I’ve lived by that adage since my last post.
All I have to say now is that I’ll be delighted when my outer reality lines up with my inner one.
Tim and I have found acreage on the Southern Oregon coast that we know has our name on it. I can see us sitting on the deck of a house perched on the side of a hill looking out at the Pacific Ocean. We’ve spent many hours the last couple weeks talking about what we’ll do with that property and what our life will be like there.
From time to time, I’m tempted to write about all the yuck that has gone in the last couple weeks; but I’ve zipped my lips, and I refuse to say a word about it.
A couple weeks ago, a reader shared that she can’t manifest things now because she once found herself in such a place of pure joy and knowing about something she wanted that she knew it was hers and yet it never came. She said that now when she tries to focus in joy on feeling like she has what she wants, she’s reminded of this past failure and others like it.
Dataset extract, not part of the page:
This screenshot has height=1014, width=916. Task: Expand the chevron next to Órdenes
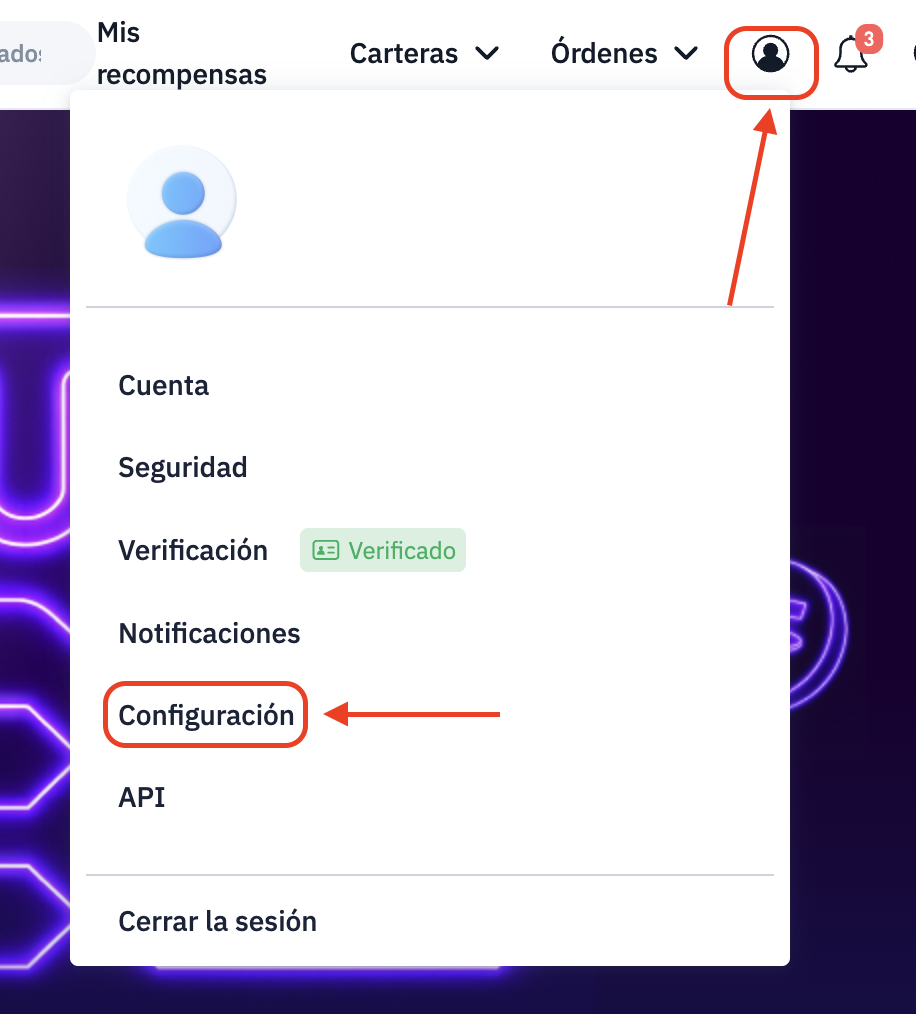click(686, 53)
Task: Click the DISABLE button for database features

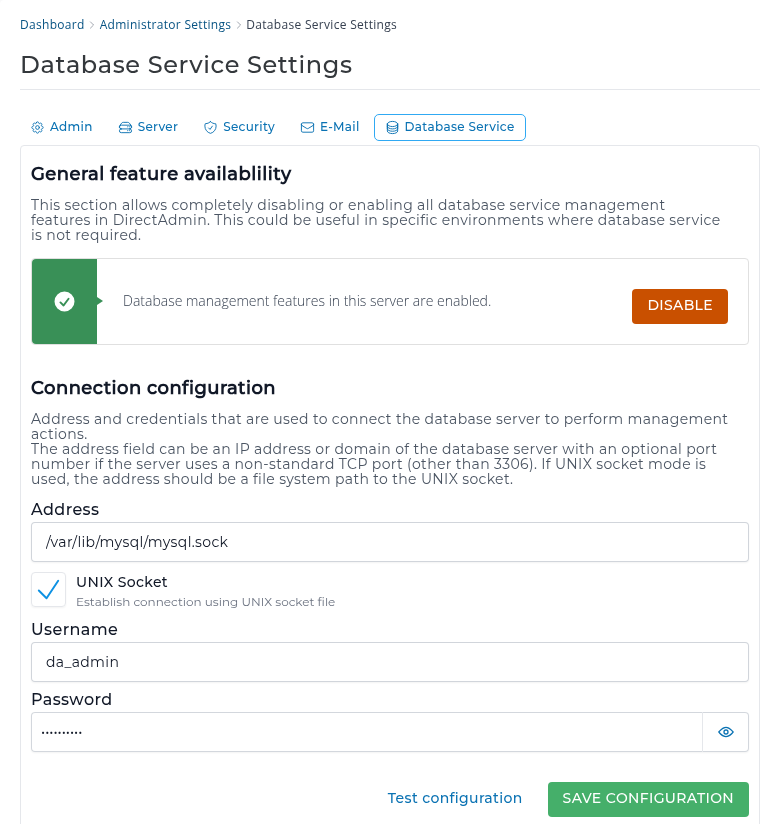Action: (x=679, y=306)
I understand what she’s saying. This is the place I’ve been in for a long time. I’ve had that extended period of pure joyful knowing, that sensation of yes, I have it, so it’s mine. And then I’ve watched the exact opposite come into my life.
And it’s happening to me now.
What to do about it?
I think the answer is this simple: say nothing and do nothing. Stay in the place of knowing and return to it if it slips away. Look forward instead of behind.
Am I making it too simple? I’d love to get your feedback on this because I have no grand results to “prove” that I’m on the right track.
But I’m staying on the track anyway. While most of the country is baking in unusual heat, we’ve been enjoying cool ocean breezes and refreshing misty fog. I’m basking in how much I appreciate that. And while I bask, I’m going to let you write the blog.
What do you have to say about the reader’s comment?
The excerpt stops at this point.